Seeing Red
Instead of abandoning the idea, Wise kept it in the back of his mind for almost 15 years. During that period, he held a series of high-paying consulting jobs, specializing in marine transportation. In 1981 he founded a graphics software company in Boston. All the while, Wise did his best to keep informed about the chicken business. He read Egg Industry magazine and other poultry trade journals. And he commissioned research into a new lens design -- one that relied on color instead of distortion. "Hardly a week went by when I wasn't thinking about contact lenses for chickens," he says.
Each year thousands of business-school students were exposed to the idea through the case study. Wise says it wouldn't have surprised him if someone had beat him to the punch. It was a concept waiting to be executed. But to his relief, nobody ever touched it.
Between 1979 and 1984, when Wise incorporated Animalens, he invested nearly $15,000 of his own money. In 1985 and 1986, when he sold his graphics software company to Lotus Development Corp. for a reported $12 million to $15 million (he owned about 20%), he put up another $100,000 to pay for prototypes and new molds. For the design work, he retained a well-known professor from Virginia Polytechnic Institute named A. T. Leighton Jr. The challenge, says Leighton, was to get the right depth and thickness of lens. The lens had to stay in the bird's eye for life. In January 1988 Wise felt they had a product that overcame the design flaws of the earlier lens -- and one that fell within the cost parameters he had targeted. The patent application was in the mail. Wise was ready. Now, all he had to do was sell it to the chicken farmers of America.
Consider how the typical egg producer makes money: he buys a 17-week-old pullet for $3.25. Then, over the course of the next year (the normal productive life of the bird), he spends some $9.40 maintaining it -- $7.60 on feed and another $1.80 or so for housing, lighting, and labor. His cost per bird: around $12.65. The average egg layer produces 21 dozen eggs in its year of work, which, at 60¢ a dozen to the farmer, generates $12.60 a year. If the farmer is lucky, he'll net another 25¢ by selling the chicken once its production falls off. In this example, the gross margin is a scant 1.6%.
Like many businesses, the commercial egg trade has undergone tremendous changes over the past two decades. What used to be a good-sized chicken ranch -- say, 100,000 birds -- hardly counts by today's standards. Given cost pressures, the most competitive producers have sought economies of scale -- big farms can, for example, mix their own feed.
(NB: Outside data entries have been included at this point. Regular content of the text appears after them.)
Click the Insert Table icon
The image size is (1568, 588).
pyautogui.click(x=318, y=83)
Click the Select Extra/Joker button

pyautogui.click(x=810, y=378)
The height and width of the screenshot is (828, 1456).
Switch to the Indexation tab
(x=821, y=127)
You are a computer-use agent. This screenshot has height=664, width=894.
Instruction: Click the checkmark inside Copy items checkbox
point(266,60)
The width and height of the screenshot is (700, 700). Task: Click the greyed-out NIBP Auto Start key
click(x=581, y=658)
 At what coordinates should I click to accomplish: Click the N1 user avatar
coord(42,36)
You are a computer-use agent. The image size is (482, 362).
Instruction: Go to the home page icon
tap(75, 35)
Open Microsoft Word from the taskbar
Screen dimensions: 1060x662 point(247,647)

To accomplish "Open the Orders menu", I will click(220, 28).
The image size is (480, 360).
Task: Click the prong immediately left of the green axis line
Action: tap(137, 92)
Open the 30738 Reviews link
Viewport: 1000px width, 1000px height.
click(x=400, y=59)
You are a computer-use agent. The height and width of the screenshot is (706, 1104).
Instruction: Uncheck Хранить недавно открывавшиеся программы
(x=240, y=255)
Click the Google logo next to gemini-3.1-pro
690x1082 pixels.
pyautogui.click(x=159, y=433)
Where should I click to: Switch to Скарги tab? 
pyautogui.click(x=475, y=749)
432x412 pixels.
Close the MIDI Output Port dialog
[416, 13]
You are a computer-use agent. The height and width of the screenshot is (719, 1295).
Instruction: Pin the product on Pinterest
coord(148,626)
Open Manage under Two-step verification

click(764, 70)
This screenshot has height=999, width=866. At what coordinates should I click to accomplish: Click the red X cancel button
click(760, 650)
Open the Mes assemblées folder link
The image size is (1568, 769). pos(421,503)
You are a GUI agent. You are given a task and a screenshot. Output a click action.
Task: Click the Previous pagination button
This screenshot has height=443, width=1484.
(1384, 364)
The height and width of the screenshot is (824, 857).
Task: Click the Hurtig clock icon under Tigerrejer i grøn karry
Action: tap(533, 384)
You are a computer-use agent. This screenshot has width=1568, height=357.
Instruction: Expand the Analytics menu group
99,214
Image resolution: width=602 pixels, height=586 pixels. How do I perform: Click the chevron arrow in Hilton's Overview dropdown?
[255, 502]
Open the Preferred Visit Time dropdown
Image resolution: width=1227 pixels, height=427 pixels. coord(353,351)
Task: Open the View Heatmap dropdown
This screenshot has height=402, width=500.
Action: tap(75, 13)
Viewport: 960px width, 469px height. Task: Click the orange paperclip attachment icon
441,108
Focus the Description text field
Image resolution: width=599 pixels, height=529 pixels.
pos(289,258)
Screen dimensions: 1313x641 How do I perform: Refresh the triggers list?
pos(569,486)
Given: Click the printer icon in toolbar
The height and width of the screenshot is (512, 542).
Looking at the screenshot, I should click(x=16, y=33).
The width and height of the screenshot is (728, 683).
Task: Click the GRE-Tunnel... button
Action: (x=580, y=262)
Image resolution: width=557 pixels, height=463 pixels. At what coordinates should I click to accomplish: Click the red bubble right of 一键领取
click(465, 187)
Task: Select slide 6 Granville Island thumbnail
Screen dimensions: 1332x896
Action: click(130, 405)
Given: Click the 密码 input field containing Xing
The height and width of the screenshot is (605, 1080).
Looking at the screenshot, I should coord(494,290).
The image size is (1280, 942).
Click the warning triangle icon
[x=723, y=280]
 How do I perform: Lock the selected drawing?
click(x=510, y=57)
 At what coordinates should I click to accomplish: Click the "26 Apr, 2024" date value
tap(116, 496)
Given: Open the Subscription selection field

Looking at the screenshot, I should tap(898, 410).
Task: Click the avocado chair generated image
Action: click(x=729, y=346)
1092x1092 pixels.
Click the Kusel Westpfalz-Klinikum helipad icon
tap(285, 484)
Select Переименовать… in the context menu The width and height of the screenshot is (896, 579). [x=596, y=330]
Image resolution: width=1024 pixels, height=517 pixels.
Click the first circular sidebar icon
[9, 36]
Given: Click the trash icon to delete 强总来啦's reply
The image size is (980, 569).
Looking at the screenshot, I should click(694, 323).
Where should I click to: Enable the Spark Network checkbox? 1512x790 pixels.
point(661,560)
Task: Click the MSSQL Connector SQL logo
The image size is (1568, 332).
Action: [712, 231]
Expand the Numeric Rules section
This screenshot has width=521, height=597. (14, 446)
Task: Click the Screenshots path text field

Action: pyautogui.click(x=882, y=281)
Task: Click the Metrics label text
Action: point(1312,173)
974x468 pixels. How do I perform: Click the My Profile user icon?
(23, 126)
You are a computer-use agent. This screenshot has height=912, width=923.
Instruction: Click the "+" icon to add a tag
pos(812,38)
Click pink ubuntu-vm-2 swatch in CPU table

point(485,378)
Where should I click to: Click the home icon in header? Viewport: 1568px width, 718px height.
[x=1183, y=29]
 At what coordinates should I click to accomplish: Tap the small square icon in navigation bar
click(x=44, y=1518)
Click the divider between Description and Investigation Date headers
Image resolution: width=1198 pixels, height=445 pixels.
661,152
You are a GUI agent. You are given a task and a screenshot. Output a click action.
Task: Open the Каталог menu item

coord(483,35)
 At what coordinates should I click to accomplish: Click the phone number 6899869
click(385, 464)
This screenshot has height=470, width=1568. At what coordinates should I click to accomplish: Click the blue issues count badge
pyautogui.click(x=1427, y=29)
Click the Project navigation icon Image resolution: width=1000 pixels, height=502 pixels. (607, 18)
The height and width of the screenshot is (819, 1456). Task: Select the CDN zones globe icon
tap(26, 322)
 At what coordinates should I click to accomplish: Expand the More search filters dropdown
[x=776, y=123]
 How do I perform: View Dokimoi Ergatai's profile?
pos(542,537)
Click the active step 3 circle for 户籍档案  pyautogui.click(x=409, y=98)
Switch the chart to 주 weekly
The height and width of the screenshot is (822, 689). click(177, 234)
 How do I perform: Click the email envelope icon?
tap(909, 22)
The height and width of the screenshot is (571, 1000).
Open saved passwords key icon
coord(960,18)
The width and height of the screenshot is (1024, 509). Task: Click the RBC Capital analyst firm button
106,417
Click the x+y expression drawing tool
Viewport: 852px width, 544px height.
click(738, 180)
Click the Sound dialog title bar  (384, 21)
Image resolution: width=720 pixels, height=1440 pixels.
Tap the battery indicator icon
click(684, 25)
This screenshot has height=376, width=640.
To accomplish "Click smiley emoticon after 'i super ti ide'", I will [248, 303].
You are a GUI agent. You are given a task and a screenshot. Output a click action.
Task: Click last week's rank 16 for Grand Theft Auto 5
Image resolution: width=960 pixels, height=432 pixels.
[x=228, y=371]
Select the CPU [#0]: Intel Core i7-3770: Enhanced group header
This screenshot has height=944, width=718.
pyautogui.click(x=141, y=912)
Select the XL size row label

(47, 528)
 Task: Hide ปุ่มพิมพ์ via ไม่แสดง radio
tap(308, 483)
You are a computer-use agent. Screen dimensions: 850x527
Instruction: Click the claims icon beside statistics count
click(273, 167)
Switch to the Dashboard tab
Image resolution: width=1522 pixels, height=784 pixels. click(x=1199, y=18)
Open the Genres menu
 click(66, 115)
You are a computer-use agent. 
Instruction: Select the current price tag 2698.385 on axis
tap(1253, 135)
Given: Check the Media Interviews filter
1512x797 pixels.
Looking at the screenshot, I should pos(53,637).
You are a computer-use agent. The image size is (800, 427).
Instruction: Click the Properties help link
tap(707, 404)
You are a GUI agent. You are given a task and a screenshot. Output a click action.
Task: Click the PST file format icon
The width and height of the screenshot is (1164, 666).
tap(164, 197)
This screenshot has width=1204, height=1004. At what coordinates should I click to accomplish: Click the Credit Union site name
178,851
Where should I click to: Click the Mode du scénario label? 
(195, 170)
Currently there are about 50 egg farms in the United States with more than a million chickens; among them they manage nearly 55% of the country's almost 250 million layers.
Even the big guys have been hurt by recent trends. Americans have been eating a lot fewer eggs; since 1960 per capita consumption has plummeted from 335 to 235 per year. And despite the efforts of operators to hold the line, the costs of feed, labor, and overhead have been climbing. All this would be fine if egg farmers could keep on raising prices. But the price of a dozen eggs is continuously squeezed by oversupply. So every year farmers are driven out of business.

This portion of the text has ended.